**Provided data**:
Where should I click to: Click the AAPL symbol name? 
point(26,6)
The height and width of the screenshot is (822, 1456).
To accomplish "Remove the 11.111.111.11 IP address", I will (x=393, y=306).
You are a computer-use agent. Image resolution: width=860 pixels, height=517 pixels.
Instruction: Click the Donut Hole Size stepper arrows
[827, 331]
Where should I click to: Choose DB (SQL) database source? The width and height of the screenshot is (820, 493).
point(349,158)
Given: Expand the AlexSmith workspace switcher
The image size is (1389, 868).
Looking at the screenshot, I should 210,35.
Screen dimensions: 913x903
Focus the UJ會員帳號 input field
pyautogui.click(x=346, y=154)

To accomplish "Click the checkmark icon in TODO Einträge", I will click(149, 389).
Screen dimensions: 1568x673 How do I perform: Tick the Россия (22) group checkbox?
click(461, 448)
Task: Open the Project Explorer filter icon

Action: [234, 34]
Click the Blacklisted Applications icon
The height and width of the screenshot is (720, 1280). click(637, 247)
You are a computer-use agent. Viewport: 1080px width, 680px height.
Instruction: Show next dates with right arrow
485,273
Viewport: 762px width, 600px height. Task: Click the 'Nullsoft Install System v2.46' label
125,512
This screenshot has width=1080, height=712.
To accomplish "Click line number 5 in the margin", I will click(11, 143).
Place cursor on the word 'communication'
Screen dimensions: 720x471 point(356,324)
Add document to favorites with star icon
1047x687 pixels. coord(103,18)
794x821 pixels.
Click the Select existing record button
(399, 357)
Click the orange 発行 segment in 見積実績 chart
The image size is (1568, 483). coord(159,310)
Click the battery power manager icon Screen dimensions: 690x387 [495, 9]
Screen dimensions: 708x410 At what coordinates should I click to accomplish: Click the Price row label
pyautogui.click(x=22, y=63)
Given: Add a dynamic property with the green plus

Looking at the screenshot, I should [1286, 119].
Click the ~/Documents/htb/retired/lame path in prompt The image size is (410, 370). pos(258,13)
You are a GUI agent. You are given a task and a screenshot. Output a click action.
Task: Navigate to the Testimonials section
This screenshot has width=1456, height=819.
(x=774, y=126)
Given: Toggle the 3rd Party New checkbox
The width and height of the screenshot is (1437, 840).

**Exercise brief**: Render every line of the entries above as a numbered list, omitting the blank lines.

**The reply**:
1. Where should I click to: Click the AAPL symbol name? 
2. point(26,6)
3. The height and width of the screenshot is (822, 1456).
4. To accomplish "Remove the 11.111.111.11 IP address", I will (x=393, y=306).
5. You are a computer-use agent. Image resolution: width=860 pixels, height=517 pixels.
6. Instruction: Click the Donut Hole Size stepper arrows
7. [827, 331]
8. Where should I click to: Choose DB (SQL) database source? The width and height of the screenshot is (820, 493).
9. point(349,158)
10. Given: Expand the AlexSmith workspace switcher
11. The image size is (1389, 868).
12. Looking at the screenshot, I should 210,35.
13. Screen dimensions: 913x903
14. Focus the UJ會員帳號 input field
15. pyautogui.click(x=346, y=154)
16. To accomplish "Click the checkmark icon in TODO Einträge", I will click(149, 389).
17. Screen dimensions: 1568x673 How do I perform: Tick the Россия (22) group checkbox?
18. click(461, 448)
19. Task: Open the Project Explorer filter icon
20. Action: [234, 34]
21. Click the Blacklisted Applications icon
22. The height and width of the screenshot is (720, 1280). click(637, 247)
23. You are a computer-use agent. Viewport: 1080px width, 680px height.
24. Instruction: Show next dates with right arrow
25. 485,273
26. Viewport: 762px width, 600px height. Task: Click the 'Nullsoft Install System v2.46' label
27. 125,512
28. This screenshot has width=1080, height=712.
29. To accomplish "Click line number 5 in the margin", I will click(11, 143).
30. Place cursor on the word 'communication'
31. Screen dimensions: 720x471 point(356,324)
32. Add document to favorites with star icon
33. 1047x687 pixels. coord(103,18)
34. 794x821 pixels.
35. Click the Select existing record button
36. (399, 357)
37. Click the orange 発行 segment in 見積実績 chart
38. The image size is (1568, 483). coord(159,310)
39. Click the battery power manager icon Screen dimensions: 690x387 [495, 9]
40. Screen dimensions: 708x410 At what coordinates should I click to accomplish: Click the Price row label
41. pyautogui.click(x=22, y=63)
42. Given: Add a dynamic property with the green plus
43. Looking at the screenshot, I should [1286, 119].
44. Click the ~/Documents/htb/retired/lame path in prompt The image size is (410, 370). pos(258,13)
45. You are a GUI agent. You are given a task and a screenshot. Output a click action.
46. Task: Navigate to the Testimonials section
47. This screenshot has width=1456, height=819.
48. (x=774, y=126)
49. Given: Toggle the 3rd Party New checkbox
50. The width and height of the screenshot is (1437, 840).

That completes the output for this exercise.